Given instruction ▸ Report every line of the rows below that contains the string "height", copying each such line in full.

(Entries from a dataset)
━━━━━━━━━━━━━━━━━━━━━━━━━━━━━━
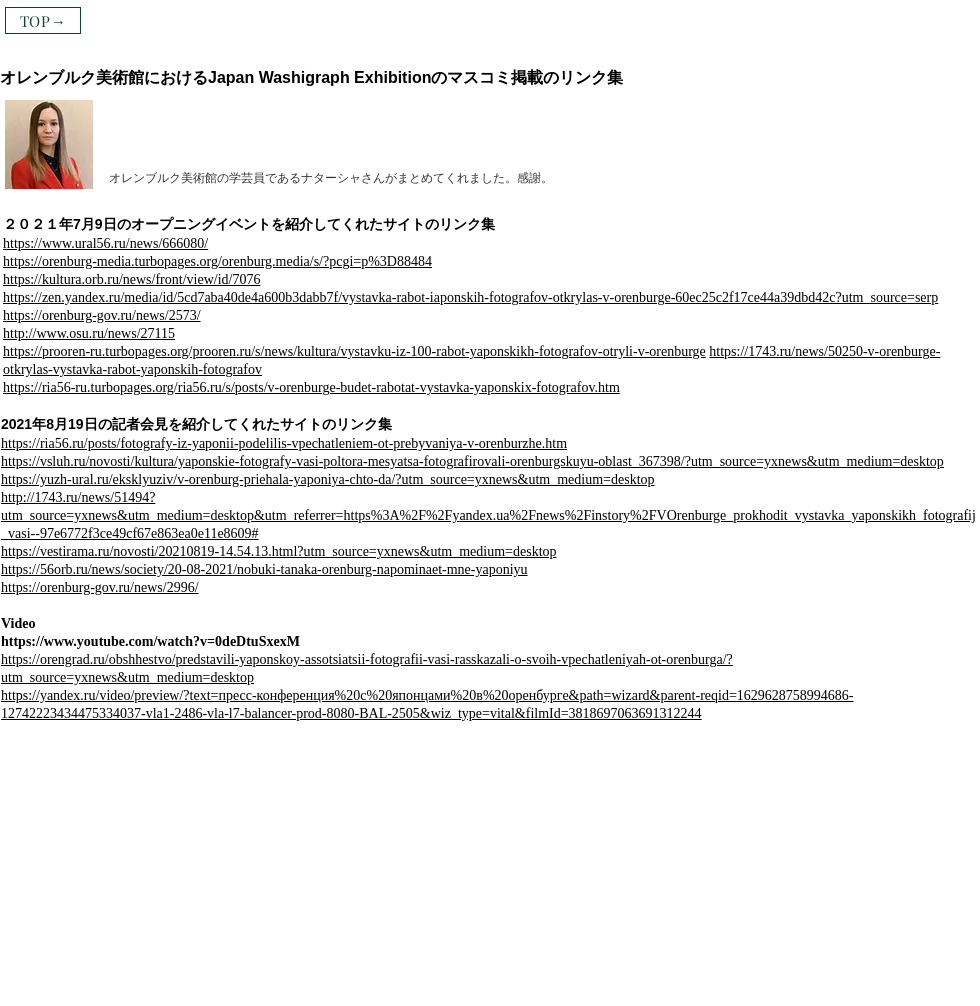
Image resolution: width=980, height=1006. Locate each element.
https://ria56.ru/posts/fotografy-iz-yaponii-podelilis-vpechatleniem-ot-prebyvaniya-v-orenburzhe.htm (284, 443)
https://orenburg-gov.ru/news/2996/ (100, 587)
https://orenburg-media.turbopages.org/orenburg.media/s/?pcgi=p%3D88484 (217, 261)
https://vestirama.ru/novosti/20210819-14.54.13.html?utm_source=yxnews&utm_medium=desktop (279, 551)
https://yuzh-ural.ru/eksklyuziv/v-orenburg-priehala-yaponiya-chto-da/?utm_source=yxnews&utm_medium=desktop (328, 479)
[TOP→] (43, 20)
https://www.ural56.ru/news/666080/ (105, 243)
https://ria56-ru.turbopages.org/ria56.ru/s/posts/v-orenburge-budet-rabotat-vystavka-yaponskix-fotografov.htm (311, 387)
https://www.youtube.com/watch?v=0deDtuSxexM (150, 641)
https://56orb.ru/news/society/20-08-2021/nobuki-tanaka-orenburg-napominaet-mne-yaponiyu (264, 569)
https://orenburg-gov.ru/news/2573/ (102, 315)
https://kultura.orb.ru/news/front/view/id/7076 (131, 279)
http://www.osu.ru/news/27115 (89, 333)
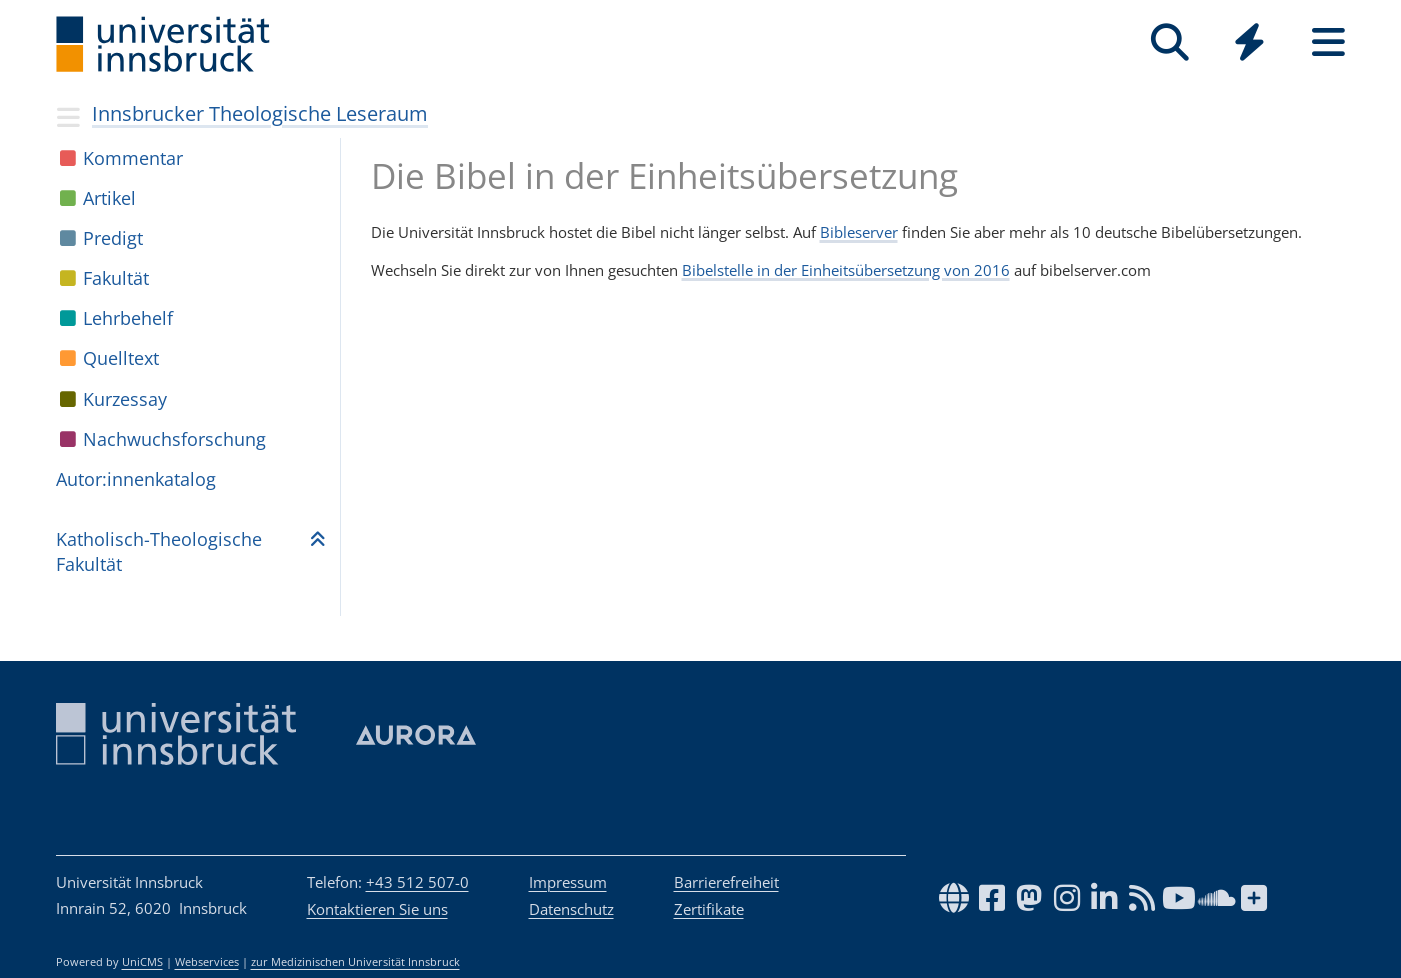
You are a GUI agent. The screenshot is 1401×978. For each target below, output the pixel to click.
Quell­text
━━━━━━━━━━━━━━━━━━━━━━━━━━━━━━
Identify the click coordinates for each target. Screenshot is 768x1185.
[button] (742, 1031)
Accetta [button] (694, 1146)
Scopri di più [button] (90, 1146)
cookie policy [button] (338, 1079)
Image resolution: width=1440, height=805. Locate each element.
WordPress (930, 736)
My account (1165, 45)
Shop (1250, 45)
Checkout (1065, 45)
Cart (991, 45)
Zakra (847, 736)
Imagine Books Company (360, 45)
━━━━━━━━━━━━━━━━━━━━━━━━━━━━━━
Answer to this exercise ▸
Image resolution: width=980, height=1006. Locate each element.
Image resolution: width=1440, height=805. Locate each element.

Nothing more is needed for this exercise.